It's doesn't matter one bit how big your garden is, or if you don't have one at all. I live in a two bedroom apartment with a Rotti cross who has more energy than my parents' 18month old Border Collie. It all comes down to how you meet the individual needs of the dog. Sure, some breeds are more suited to indoor living, some to outdoor living, you just need to ask some basic questions regarding your lifestyle and expectations of having a dog as a 'pet' and you get a very good idea of what your options are. Ironically breeds like Danes, Sight Hounds and Mastiffs suit smaller spaces than Terriers and Toys.


----------



## Venomous_RBB (Dec 29, 2012)

I will have to agree with Rescuing a dog, however make sure you do your homework on dog behaviour as some can look sweet and innocent however can have serious issues. Also dont pick the dog that's siting in the corner by itself.
(I am a dog trainer apprentice lol)

I would have to agree also with the breeds you have picked, they are all good breeds and honestly I like them all, however I think if you do not like annoying barks (no offence amstaff's or staff's) then I would go Shepherd or Rottie - final recommendation is Rotti though


----------



## saintanger (Dec 29, 2012)

Jk888 said:


> View attachment 275541
> Yeah Amstaffs are the way to go
> 
> 
> ...



OMG thats one stunning dog. absolutly adorable.


----------



## Jk888 (Dec 30, 2012)

cheers !


----------



## Coastal_Girl (Dec 31, 2012)

Ok, I assumed you had a small yard  Shepherds dont need acreage as long as your yard is decent size and they get walks. Rottys need a decent yard and walks but are a much lower energy dog. A daily walk and cuddles would do them. Staffys love attention so would be great if you have kids. Most dogs are ok with walks and a good yard (not tiny). We have a shep x in town and hes great.


----------



## slim6y (Dec 31, 2012)

Can't beat mixed breed in my opinion...

Lab/Collie... All the intelligence of the collie with the retrieving ability of the lab... Would be the best duck dog in the world if I actually liked duck... He also plays like no other dog, which in the long run, if you don't have 40 acres, can be a pain... He's also tough enough (the big bad collie) to stand on his own two... sorry... four feet. He defends himself against some pretty outside odds - his best friend is a german shepherd - but he stands up to her despite the 10kg difference!

Or... 

The Staffie/Hunterway - all the loyalty of the staffy and the nous of the hunterway. She's one crafty, quick learning dog - but absolutely LOVES play! She's another one who would stand by your side through thick and thin. She's a dog that just loves to learn and be part of the pack. 

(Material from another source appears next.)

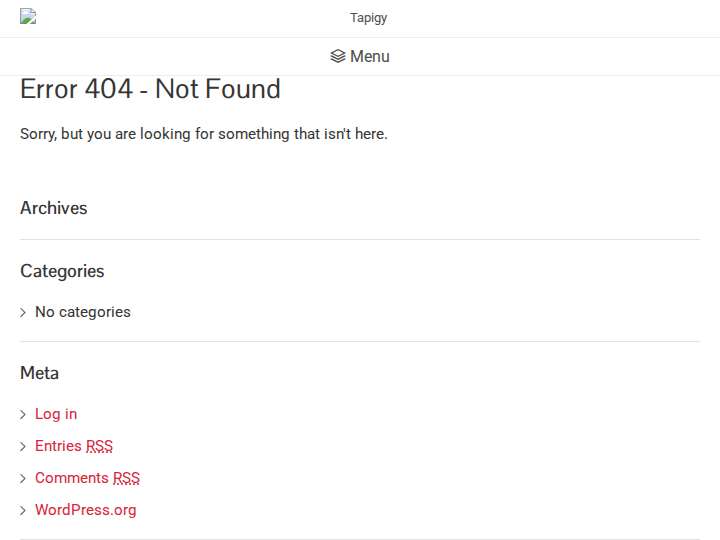
Task: Click the Archives widget heading
Action: pos(54,208)
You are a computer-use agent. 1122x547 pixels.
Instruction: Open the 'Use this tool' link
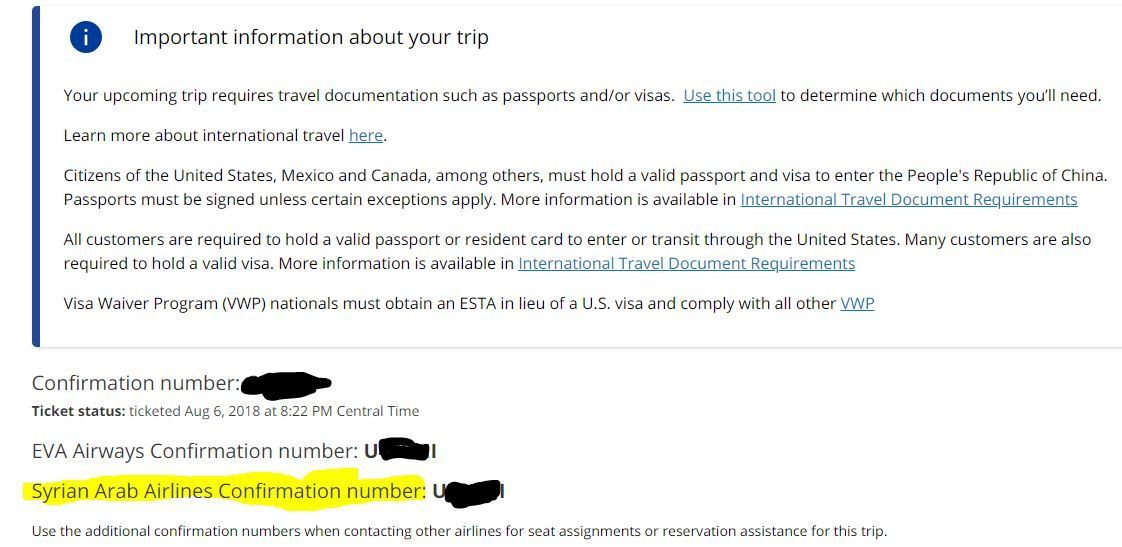(x=729, y=96)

All the best of every world


----------



## disintegratus (Dec 31, 2012)

Slightly off topic, but we had three large dogs (dobe x kelpie, rotti x and a ridgeback x) in a unit with a reasonably sized decking area and a small front yard. We managed  They turned the postage sized yard into a postage sized patch of dirt fairly quickly, but aside from that, with daily long walks (I'd finish work at around 1am and take them out then for a good 3km+ walk and a half hour to an hour of chasing a ball or training or something) and that was just fine, we had no issues and they were all happy and healthy. Then we thought we should get a bigger yard for them, so bought a new place with a HUGE yard, and I've just gotten slacker with walking them because they do self-exercise, and it's plenty big enough to play fetch in  I'm starting to get back into it now, but by god it's hard work at first! While I'm dragging myself home from a walk around the block and making noises like a dying whale because I'm so tired, I have to keep reminding myself how much I did end up actually enjoying walking them, and that as soon as the heart attack passes, it'll start being fun again. I'm sooo unfit right now


----------



## MyMitchie (Dec 31, 2012)

Ramsayi said:


> Same except replace Aussie Bull Dog with Boston terrier :lol:


Wouldn't own anything other than a Boston Terrier or should I say be owned by


----------



## FAY (Dec 31, 2012)

Great Danes ALL the way. Our needing a forever home GR just turned 10.


----------



## Eamon (Dec 31, 2012)

I've been surrounded by my beautiful stuffy for 13 years and she's great. I'd go with a staffy.


----------



## Albino93 (Dec 31, 2012)

I really like those Amstaffs with the full white face and black body  they are soo cute


----------



## Ridgeback (Jan 4, 2013)

No prizes for guessing my answer!! Rhodesian Ridgebacks - stunningly handsome, very short coat, brilliant with kids, agile, energetic and stamina to burn but just as happy to lie in the beanbag with you. They wont burn energy unless they have to so no prob if you cant walk them every day. They are also very loyal and protective, and never lose the lion hunting thing. We were at dog training with our new pup one evening and there was a circus in the next oval, a lion roared and our boy was up and ready for it. Very strange as none of his family would have seen a lion for generations. And yes, love camping, fishing, etc.
ps if you are an outdoors type, go for short coat breeds - you can find ticks in a flash.


----------



## TrevorJ (Jan 4, 2013)

Get a Gordon Setter. Same colour as a rotty but with two great advantages, they are clean scented and won't stink your place up and they don't shed hair. They also have great temperament and are very loyal. They grow about same height wise as a Rotty but not as bulky being closer to an Irish Setter in build. As a guard dog they will let anyone into your yard, they just won't let them out again.


----------



## Bananapeel (Jan 4, 2013)

I would kill for a doberman however the rest of my family aren't so keen. And because my mum's allergic we decided on a Portuguese water dog. 
She is the best dog! I love her so much. She's about to turn 2 and is extremely playful but so sweet with the biggest personality.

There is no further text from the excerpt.